Od rana spotkałam się z Dominiką, spędziłyśmy trochę czasu w centrum, po czym ruszyłyśmy pod hotel Hilton, gdzie miało odbyć się całe spotkanie. Oczywiście spóźnione zajechałyśmy uberem na miejsce, na szczęście ostatecznie wszystko i tak się opóźniło, więc nie byłyśmy na straconej pozycji haha
Na panelu było przemiło, serio. Bałam się, że może być dziwnie niezręcznie z tym zadawaniem pytań i barierą z angielskim, ale ostatecznie wyszło super. Chłopcy dużo opowiadali, otwierali prezenty, śpiewaliśmy im nawet disco polo haha Po tym spotkaniu, ustawialiśmy się w kolejną kolejkę, tym razem już do m&g.
Przez te kilka godzin czekania poznałam super przekochane osóbki. W końcu nadszedł moment wejścia na m&g (wpuszczali do osobnego pokoju po 10 osób). I co działo się potem, to aż trudno mi opisać, Byłam max zdenerwowana, ale przysięgam, że jak weszłam, zobaczyłam Matta, wszystko przeminęło. Te kilka minut tam, uśmiechy i rozmowy ze wszystkimi to jedne z najpiękniejszych chwil w moim życiu i nadal nie wierzę, że to wszystko stało się naprawdę.
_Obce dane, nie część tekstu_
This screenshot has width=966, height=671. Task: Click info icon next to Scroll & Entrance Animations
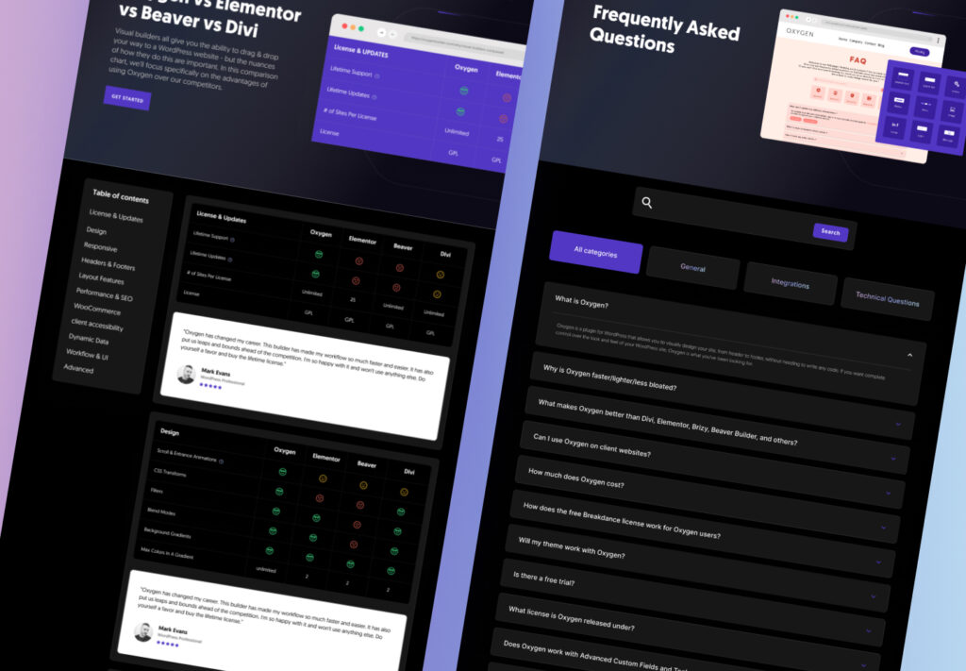(222, 461)
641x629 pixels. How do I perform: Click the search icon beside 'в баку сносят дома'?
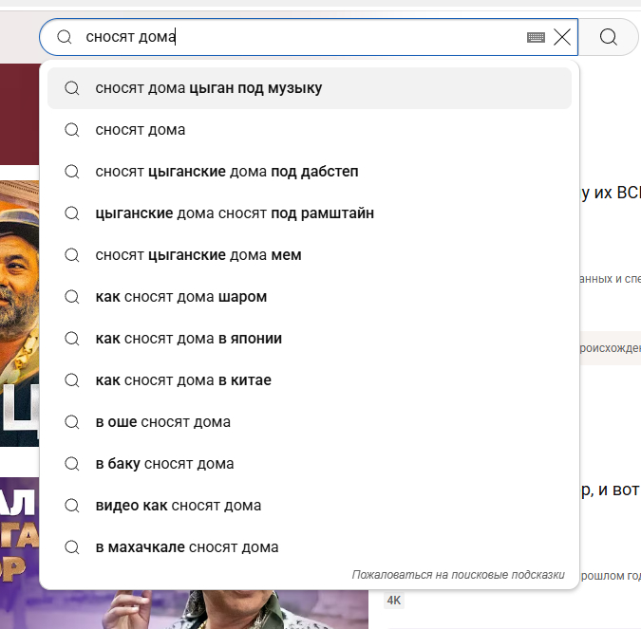click(x=71, y=464)
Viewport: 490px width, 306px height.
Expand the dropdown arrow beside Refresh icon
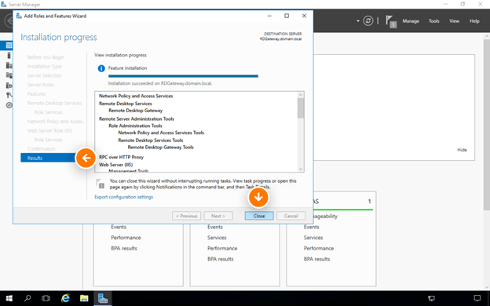pyautogui.click(x=358, y=21)
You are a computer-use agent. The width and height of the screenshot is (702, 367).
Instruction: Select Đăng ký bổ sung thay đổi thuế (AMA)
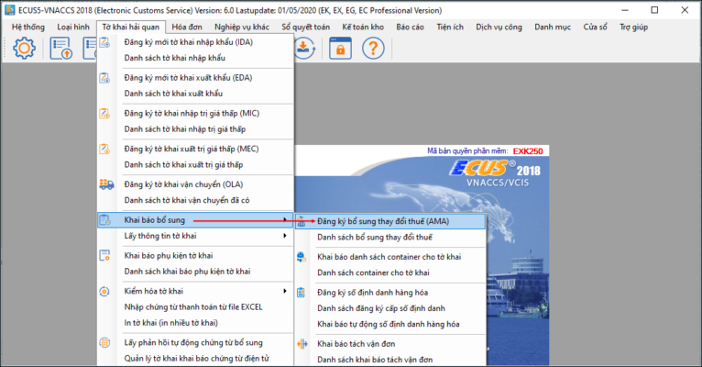(x=389, y=221)
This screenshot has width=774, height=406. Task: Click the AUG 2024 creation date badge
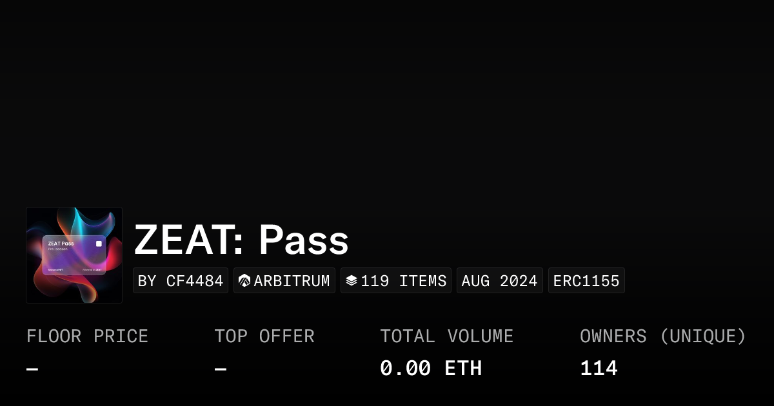click(x=499, y=281)
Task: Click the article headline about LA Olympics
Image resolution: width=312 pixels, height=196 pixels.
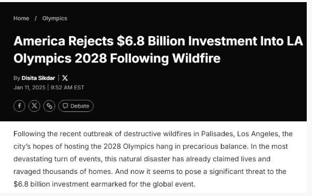Action: pyautogui.click(x=158, y=49)
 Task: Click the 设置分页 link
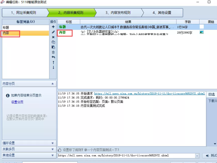click(x=17, y=102)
Na każdym zdjęciu Matt jest uśmiechnięty, a to chyba najcudowniejsze co można wynieść z takiego spotkania. Mam piękny wzór na tatuaż od Matta, wspaniałe nowo poznane osoby i cenne wspomnienia, które zostaną ze mną na zawsze. Chyba lepiej tego dnia już nie mogłam sobie wyobrazić.